Pesquisadora do Centro de Estudos do Comportamento Político da Universidade Federal de Minas Gerais (UFMG), Carla Beatriz Marques defende que, embora a redução do comparecimento no Brasil seja uma tendência, ela deve ter efeito menos acentuado que o de outros países, especialmente entre os mais idosos, que compõe um dos principais grupos de risco para o novo coronavírus.

— A Covid pode impulsionar a abstenção, mas há um fator que pode contribuir para o comparecimento de idosos nas urnas, que é o fato de serem eleições municipais. Elas costumam mobilizar mais esse eleitorado, principalmente nas pequenas cidades, onde há maior proximidade com os candidatos. Além disso, há uma parcela de idosos com mais de 70 anos que enxerga o voto como dever cívico, há um desejo de contribuir para as novas gerações. Ao mesmo tempo que são invisíveis para os candidatos, que são excluídos das políticas públicas, é um eleitorado que está crescendo e que cada vez mais será decisivo — avalia Marques.

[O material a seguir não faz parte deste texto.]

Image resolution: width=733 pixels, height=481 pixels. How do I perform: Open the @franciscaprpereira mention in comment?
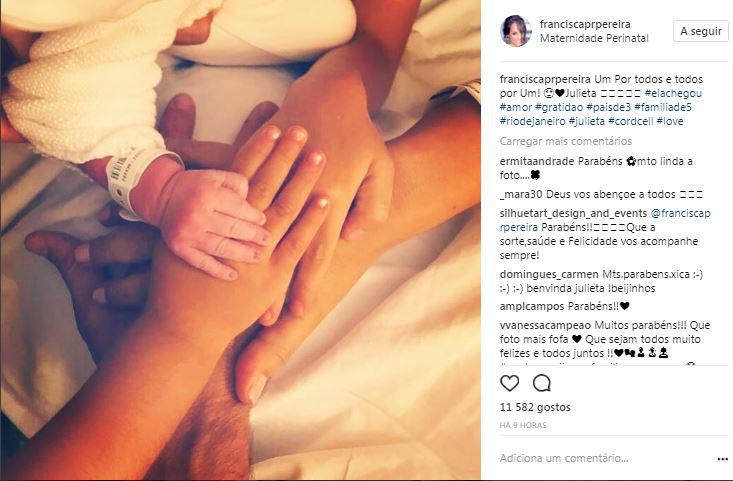[x=680, y=213]
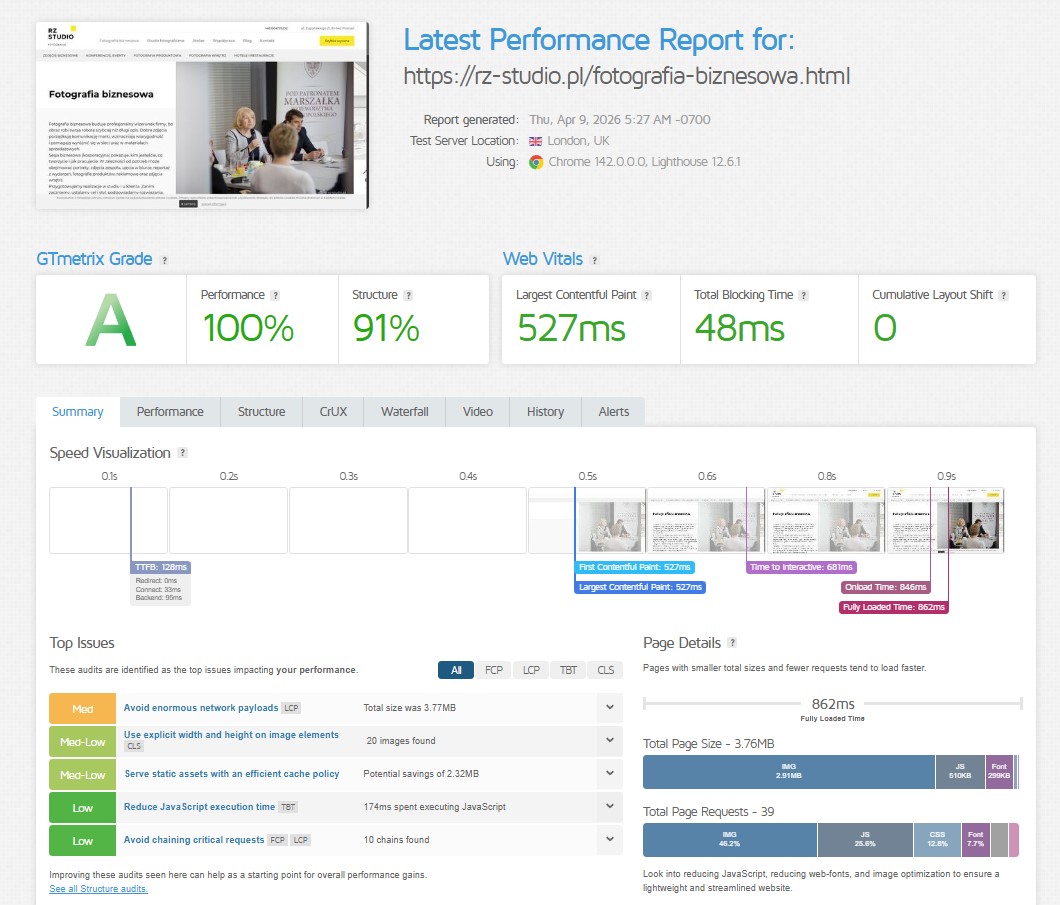The width and height of the screenshot is (1060, 905).
Task: Filter top issues by FCP
Action: click(493, 670)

No Rio, assim como Tania, a estudante Luisa Pimentel, de 16 anos, moradora da Tijuca, nem cogita a possibilidade de não votar. Ela conta que a insatisfação com a gestão do município acabou a motivando para enfrentar os riscos.

— A primeira coisa que posso fazer para mudar a cidade é votar — diz ela, sem esconder o receio com aglomerações nos local de votação. — Eu tenho um pouco de medo, mas acredito que se eu seguir as orientações e os cuidados necessários que já tomo desde março não será um problema — completa ela.

Atenção redobrada

Nesse sentido, o médico infectologista Max Igor Banks Ferreira Lopes, coordenador da Divisão de Moléstias Infecciosas e Parasitárias do Hospital das Clínicas, ressalta que as orientações do TSE para evitar a disseminação do coronavírus hoje são importantes. No entanto, ele alerta para que os eleitores fiquem atentos à situação de cada seção eleitoral.

— A dinâmica proposta pelo TSE, de levar a própria caneta, aumentar a distância entre os eleitores, máscara e álcool em gel são razoáveis. Ao mesmo tempo, há seções em locais fechados e que podem ter aglomerações — diz ele.

Uma dica extra, lembra o médico, é para que as pessoas evitem ficar conversando nas filas ou perto das áreas de votação. É uma atitude, afirma ele, para reduzir as partículas jogadas no ambiente, mesmo com a máscara.

— Além disso, idosos devem ir à seção nos horários de grupos de risco e lembrar de higienizar as mãos antes e depois de digitar seu voto na urna — acrescenta.